Aiming to establish the best route to Mars, the team led by aeronautics and astronautics professor Olivier de Weck developed a model enabling them to calculate how the mass of a mission could be reduced, based on alternative routes.

Considering a scenario when fuel can be made from lunar soil and water ice in certain lunar craters, the team concluded the cheapest way to go to Mars would be to launch a crew from the Earth with only as much fuel as required to get to orbit. Once there, the spacecraft would capture a tanker sent from the Moon and head to an orbital refuelling station.

"This is completely against the established common wisdom of how to go to Mars, which is a straight shot to Mars, carry everything with you," de Weck said. "The idea of taking a detour into the lunar system... it's very unintuitive. But from an optimal network and big-picture view, this could be very affordable in the long term, because you don't have to ship everything from Earth."

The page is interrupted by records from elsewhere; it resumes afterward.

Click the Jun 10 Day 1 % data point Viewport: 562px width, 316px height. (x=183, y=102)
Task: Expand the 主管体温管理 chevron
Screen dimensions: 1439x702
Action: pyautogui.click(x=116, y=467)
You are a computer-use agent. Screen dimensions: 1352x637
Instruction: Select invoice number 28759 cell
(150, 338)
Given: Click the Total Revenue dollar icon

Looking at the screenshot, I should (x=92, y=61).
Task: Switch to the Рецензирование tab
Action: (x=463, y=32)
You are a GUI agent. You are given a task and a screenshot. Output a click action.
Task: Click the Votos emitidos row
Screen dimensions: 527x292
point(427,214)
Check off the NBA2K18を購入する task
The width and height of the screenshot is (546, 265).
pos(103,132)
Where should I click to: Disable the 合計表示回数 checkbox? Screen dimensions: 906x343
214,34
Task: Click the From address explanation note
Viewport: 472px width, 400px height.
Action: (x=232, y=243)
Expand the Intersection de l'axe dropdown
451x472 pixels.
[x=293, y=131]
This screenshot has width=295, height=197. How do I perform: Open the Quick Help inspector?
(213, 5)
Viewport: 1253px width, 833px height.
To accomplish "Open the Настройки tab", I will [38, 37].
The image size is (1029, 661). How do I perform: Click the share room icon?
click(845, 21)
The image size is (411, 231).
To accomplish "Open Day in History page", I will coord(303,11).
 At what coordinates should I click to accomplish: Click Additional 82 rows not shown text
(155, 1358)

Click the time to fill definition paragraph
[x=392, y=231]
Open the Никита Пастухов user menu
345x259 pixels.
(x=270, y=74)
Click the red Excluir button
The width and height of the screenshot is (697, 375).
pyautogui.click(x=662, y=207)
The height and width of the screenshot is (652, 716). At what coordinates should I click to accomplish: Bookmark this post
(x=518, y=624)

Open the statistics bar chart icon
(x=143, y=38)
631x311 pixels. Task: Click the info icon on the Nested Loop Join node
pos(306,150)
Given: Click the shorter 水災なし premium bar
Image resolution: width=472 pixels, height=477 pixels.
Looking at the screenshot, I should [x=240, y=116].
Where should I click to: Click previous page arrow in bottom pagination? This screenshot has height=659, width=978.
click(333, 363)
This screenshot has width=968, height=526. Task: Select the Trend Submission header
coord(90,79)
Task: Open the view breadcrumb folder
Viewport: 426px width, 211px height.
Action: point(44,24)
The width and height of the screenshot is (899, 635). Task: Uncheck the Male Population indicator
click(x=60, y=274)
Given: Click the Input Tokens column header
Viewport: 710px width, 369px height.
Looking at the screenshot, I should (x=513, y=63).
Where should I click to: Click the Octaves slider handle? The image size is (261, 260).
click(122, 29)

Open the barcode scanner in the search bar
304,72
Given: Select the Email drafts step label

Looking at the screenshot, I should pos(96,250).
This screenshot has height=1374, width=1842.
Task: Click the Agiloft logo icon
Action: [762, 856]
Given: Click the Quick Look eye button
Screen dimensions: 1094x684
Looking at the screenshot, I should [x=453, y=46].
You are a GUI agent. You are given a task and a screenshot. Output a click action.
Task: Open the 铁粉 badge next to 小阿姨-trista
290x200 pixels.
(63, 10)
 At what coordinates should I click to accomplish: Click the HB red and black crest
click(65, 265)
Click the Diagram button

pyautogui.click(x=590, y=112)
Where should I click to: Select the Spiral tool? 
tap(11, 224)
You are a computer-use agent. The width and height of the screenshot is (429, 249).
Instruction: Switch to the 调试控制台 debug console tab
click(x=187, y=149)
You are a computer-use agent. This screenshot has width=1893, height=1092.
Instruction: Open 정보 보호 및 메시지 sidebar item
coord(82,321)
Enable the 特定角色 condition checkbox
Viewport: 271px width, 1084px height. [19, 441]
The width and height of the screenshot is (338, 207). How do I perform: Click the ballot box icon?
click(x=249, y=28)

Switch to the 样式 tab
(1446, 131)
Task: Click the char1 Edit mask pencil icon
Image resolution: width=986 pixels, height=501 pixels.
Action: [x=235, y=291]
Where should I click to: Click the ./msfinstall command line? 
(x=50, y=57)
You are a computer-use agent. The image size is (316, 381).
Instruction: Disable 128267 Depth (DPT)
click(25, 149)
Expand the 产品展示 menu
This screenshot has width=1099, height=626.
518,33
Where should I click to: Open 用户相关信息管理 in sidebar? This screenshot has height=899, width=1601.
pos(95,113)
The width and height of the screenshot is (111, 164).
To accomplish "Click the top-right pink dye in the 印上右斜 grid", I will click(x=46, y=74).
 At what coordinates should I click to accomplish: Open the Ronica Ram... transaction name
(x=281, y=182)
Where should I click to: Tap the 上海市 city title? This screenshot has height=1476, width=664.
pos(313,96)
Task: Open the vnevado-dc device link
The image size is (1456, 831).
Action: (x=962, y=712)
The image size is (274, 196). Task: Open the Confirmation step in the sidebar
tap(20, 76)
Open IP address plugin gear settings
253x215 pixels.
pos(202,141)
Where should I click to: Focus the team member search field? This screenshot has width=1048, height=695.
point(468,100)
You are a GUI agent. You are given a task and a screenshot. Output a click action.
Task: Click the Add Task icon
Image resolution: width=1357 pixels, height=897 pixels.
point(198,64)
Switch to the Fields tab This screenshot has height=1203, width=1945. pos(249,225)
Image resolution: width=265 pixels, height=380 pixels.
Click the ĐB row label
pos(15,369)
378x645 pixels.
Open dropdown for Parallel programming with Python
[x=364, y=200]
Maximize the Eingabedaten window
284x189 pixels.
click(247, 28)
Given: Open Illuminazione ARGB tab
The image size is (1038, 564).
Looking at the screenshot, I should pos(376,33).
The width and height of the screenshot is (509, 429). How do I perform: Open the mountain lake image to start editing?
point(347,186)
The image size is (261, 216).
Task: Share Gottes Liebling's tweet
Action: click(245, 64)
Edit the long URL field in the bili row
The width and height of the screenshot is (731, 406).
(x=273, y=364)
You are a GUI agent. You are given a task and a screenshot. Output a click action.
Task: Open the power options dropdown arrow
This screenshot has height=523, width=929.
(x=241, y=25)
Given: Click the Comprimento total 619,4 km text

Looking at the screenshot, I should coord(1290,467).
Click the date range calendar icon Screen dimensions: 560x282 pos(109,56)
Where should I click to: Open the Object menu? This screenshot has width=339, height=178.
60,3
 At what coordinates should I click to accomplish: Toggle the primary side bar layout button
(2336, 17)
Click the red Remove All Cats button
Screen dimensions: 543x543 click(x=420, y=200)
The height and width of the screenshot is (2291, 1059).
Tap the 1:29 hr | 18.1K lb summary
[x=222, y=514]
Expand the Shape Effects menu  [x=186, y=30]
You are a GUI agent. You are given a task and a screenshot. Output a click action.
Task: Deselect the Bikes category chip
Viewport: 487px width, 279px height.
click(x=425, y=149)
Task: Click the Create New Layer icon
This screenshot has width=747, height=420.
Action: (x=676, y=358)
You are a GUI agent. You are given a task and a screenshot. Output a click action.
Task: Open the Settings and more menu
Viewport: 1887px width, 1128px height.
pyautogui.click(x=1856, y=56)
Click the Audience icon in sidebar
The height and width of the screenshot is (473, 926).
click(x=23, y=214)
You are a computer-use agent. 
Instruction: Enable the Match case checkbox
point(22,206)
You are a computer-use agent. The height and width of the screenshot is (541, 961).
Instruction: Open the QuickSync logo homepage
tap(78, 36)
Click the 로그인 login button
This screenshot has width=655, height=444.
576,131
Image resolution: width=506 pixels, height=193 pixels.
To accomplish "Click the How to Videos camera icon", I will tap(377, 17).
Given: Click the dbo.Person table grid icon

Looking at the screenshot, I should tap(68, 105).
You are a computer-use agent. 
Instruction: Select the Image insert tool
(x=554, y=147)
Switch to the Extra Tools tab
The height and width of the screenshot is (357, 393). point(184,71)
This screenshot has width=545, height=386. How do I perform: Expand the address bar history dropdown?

Getting from the Earth’s surface to orbit is the most energy-demanding phase of any spaceflight. Thus, decreasing the amount of fuel that needs to be carried up would enable major cost savings.

While missions at the International Space Station can rely on receiving supplies regularly from Earth, such an approach would be impossible for a deep space mission. In-situ resource utilisation therefore offers a convenient alternative.

"As budgets are constrained and destinations are far away from home, a well-planned logistics strategy becomes imperative," de Weck said.

The researchers went even further and proposed creating complex resource-producing infrastructure in space that would enable humans to conduct deep space missions repeatedly in a sustainable manner.

"Our ultimate goal is to colonise Mars and to establish a permanent, self-sustainable human presence there," said Takuto Ishimatsu, a PhD researcher and main author of the study. "However, equally importantly, I believe that we need to 'pave a road' in space so that we can travel between planetary bodies in an affordable way."